Nunca se teve outrora tanta facilidade em comunicação, em sermos vistos e em termos
contato com inúmeras pessoas em espaço ínfimo de tempo. Na Internet, por exemplo,
colocamos nossa opinião e a mesma passa a ser vista e comentada em segundos.

Mas por qual motivo tantas pessoas ainda se sentem tão solitárias e, por que não dizer,
invisíveis? Diversos usuários de redes sociais têm centenas de amigos virtuais, mas se
sentem solitários.

Cada dia se sabe mais a respeito das pessoas e diariamente se
deparam com muitas delas, mas parece que este saber e contato estão diretamente
proporcionais ao afastamento relacional enquanto real entre seus pares.
O ser humano, desde seu nascimento, busca seu lugar, primeiramente no seio familiar e depois no eixo social.
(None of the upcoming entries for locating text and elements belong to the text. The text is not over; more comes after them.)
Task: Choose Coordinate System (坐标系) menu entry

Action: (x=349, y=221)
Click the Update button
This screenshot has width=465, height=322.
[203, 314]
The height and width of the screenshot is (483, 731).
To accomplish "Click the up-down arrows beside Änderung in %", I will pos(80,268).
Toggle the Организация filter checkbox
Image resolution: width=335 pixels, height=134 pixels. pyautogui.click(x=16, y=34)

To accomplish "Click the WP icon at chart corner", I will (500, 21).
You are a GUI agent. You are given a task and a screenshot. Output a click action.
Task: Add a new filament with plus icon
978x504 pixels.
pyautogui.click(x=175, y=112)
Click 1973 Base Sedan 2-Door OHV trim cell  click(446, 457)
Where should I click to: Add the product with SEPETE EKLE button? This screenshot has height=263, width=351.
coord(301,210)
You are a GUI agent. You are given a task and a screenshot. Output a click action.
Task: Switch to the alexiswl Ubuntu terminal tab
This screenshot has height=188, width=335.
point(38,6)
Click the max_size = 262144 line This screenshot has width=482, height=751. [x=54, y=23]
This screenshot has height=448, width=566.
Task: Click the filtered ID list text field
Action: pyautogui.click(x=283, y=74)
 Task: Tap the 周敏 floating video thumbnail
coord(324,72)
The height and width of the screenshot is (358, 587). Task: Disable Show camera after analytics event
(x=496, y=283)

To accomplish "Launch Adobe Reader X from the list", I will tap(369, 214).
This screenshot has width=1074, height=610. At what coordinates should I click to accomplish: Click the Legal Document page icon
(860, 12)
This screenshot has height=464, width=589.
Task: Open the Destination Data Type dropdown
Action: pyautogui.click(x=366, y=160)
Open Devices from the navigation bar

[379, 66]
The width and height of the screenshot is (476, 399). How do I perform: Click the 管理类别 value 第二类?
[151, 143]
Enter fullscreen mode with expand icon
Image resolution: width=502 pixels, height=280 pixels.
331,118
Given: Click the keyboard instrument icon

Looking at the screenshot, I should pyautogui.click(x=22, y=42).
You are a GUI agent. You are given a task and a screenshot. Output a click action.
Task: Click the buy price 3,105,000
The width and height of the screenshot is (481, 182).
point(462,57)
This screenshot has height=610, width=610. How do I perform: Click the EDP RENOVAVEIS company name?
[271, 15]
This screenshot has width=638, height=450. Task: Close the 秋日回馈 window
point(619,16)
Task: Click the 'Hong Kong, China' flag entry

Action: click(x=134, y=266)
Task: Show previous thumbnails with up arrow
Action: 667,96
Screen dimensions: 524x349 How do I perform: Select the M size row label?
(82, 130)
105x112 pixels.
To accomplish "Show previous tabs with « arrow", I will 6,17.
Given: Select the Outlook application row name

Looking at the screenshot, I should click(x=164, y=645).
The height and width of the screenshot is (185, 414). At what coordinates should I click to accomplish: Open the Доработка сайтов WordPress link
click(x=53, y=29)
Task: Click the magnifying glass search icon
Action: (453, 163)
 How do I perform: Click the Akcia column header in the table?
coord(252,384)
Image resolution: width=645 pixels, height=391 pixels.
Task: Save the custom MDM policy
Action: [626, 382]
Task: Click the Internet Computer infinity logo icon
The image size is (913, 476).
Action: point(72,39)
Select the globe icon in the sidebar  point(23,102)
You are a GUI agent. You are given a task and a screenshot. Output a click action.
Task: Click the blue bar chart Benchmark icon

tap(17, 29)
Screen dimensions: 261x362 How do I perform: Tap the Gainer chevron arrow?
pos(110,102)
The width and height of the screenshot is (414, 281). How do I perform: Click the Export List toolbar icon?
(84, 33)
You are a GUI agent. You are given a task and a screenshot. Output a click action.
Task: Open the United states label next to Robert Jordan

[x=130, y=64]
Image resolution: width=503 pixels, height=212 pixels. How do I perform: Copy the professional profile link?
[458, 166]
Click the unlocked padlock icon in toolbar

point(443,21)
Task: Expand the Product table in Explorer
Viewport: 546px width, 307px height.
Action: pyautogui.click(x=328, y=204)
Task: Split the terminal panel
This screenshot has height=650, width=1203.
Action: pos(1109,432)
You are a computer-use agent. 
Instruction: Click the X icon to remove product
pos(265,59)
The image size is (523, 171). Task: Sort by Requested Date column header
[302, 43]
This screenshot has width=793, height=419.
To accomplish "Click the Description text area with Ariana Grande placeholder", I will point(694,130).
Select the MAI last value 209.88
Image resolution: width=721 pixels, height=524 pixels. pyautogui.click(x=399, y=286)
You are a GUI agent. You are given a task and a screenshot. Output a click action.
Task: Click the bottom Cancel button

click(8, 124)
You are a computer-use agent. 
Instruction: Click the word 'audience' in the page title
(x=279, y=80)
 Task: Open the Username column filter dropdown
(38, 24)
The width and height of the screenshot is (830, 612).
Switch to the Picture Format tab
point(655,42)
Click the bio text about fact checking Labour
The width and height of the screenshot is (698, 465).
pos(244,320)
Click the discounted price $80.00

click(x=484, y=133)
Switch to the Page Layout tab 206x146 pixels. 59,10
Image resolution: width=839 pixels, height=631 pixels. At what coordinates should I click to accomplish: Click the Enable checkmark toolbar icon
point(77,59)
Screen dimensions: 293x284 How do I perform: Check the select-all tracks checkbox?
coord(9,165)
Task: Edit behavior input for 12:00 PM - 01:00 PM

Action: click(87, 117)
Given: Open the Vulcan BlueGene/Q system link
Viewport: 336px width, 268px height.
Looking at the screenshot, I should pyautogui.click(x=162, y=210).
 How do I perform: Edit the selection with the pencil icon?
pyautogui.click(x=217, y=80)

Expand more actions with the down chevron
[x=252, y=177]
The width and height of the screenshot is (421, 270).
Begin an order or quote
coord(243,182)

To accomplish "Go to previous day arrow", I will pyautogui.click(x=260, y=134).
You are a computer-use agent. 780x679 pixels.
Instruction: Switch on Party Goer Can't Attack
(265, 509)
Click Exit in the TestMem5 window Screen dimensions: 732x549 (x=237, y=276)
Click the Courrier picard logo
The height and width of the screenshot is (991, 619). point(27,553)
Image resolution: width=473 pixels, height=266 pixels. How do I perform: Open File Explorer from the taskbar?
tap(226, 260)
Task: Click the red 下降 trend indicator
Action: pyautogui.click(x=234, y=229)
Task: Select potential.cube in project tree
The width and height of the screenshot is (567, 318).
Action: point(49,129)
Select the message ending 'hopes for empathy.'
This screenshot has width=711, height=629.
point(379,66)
Precisamos, mais do que vermos e sermos vistos, sermos reconhecidos em nossa individualidade. Um animal não se incomoda em estar num bando e sobre ele perder seu lugar de destaque, mas o ser humano não suporta ser um número perdido numa multidão, ele precisa de uma identidade própria e teme à sua perda, receia ser dissipado diante da imagem do outro e se ver castrado por ele. Mesmo enquanto adultos, continuamos feito a “Sua Majestade, O Bebê” a desejar atenção do mundo sobre nossas demandas de amor.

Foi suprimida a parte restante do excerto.